London, UK — Physical retail is failing to meet customers’ demands for real-time responsiveness as their expectations for more reactive retail experiences are accelerated by ecommerce and AI, the latest data from SAI, the leading active intelligence solution for stores, reveals.
Original research of over 1,000 shoppers by SAI showed that over a third (35%) believe stores are falling behind because they can’t keep pace with the speed of AI or respond to data with the same agility as ecommerce channels. This view is even more acutely felt among younger cohorts of customers, rising to 51% of Millennials and 48% of Gen Z.
As the Answer Economy gathers pace and AI adoption grows, consumers increasingly expect the immediate responses they have become used to receiving in digital buying journeys.
And this immediacy is bleeding into their in-store expectations, with three quarters (75%) saying stores should adapt in real-time, whether through queue management, optimising stock allocation or matching labour to pressure points in the store.
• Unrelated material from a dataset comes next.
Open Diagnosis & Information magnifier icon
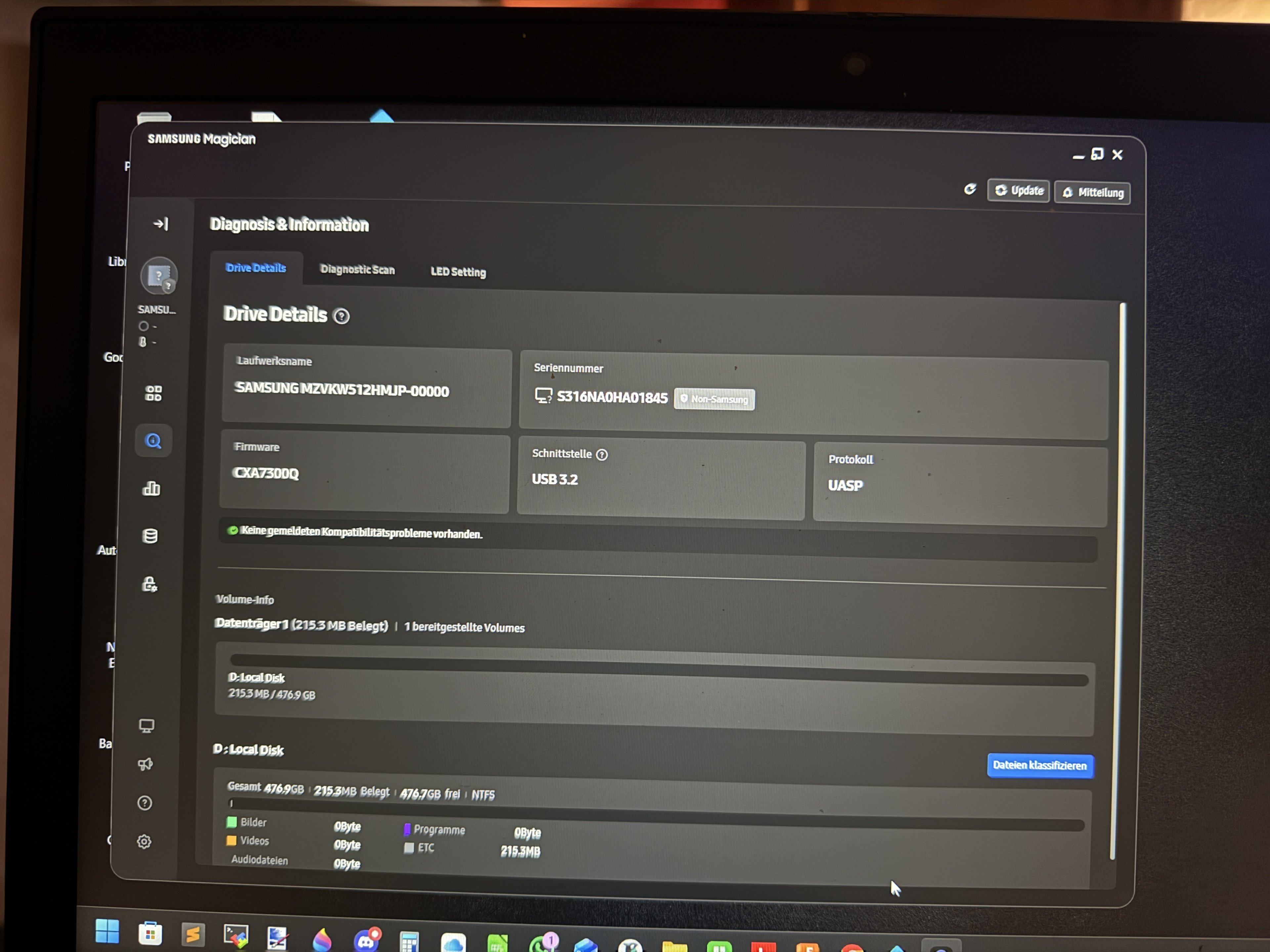tap(153, 441)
A further two thirds (65%) say they now expect in-store frictions to be resolved as quickly as ecommerce can react to any issues they experience online.
However, even as stores become more digitalised and connected, shoppers aren’t seeing the benefits of physical retailers using the insights generated from their estates to improve shopping experiences, with many suggesting stores remain digital black holes.
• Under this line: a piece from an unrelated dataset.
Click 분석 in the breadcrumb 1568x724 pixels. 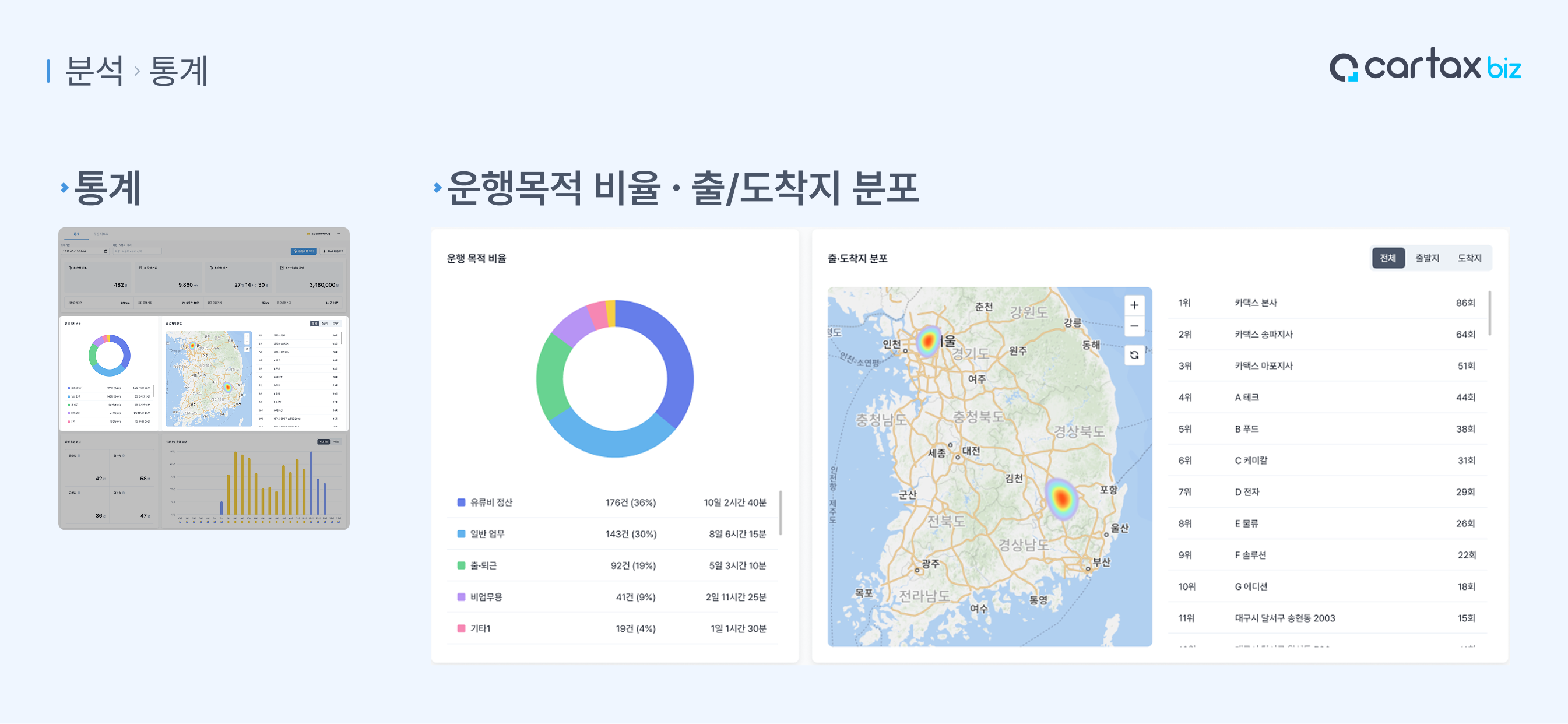tap(94, 71)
Despite greater visibility being available to retailers through computer vision, AI and store monitoring systems, six in ten (60%) of customers say retailers still suffer from “blind spots” and are unaware of what’s happening on the shop floor. A further 56% feel retailers currently aren’t effectively – or actively – managing store operations and a similar proportion (55%) believe physical retail is too slow to respond when issues occur.
“With stores becoming more connected, retailers have never had more opportunities to gain visibility across their estates. Yet too often those opportunities aren’t being translated into meaningful operational insight,” said Som Sinha, Co-Founder & CEO of SAI. “By shining a light on what’s happening across every location, retailers can elevate all stores to the standard of their best-performing stores, reducing operational drag and delivering the responsive experiences customers increasingly expect.”
Over half (53%) of shoppers in SAI’s poll said their bricks-and-mortar experiences would be improved if retailers tapped into data to inform store-wide operations, rising to 64% of Millennials, while 74% agreed proactive problem-solving in-store was key to creating positive shopping encounters.
Using its patented Visual Language Model (VLM), the SAI One platform blends computer vision with GenAI to turn traditionally ‘passive’ store surveillance systems into an active, operational platform for real-time store intelligence.
Proprietary AI innovation within the platform analyses live data from video feeds using advanced VLM to build a comprehensive, contextual picture of how stores actually operate, surfacing meaningful operational signals, insight cues and timely staff alerts that drive estate-wide performance.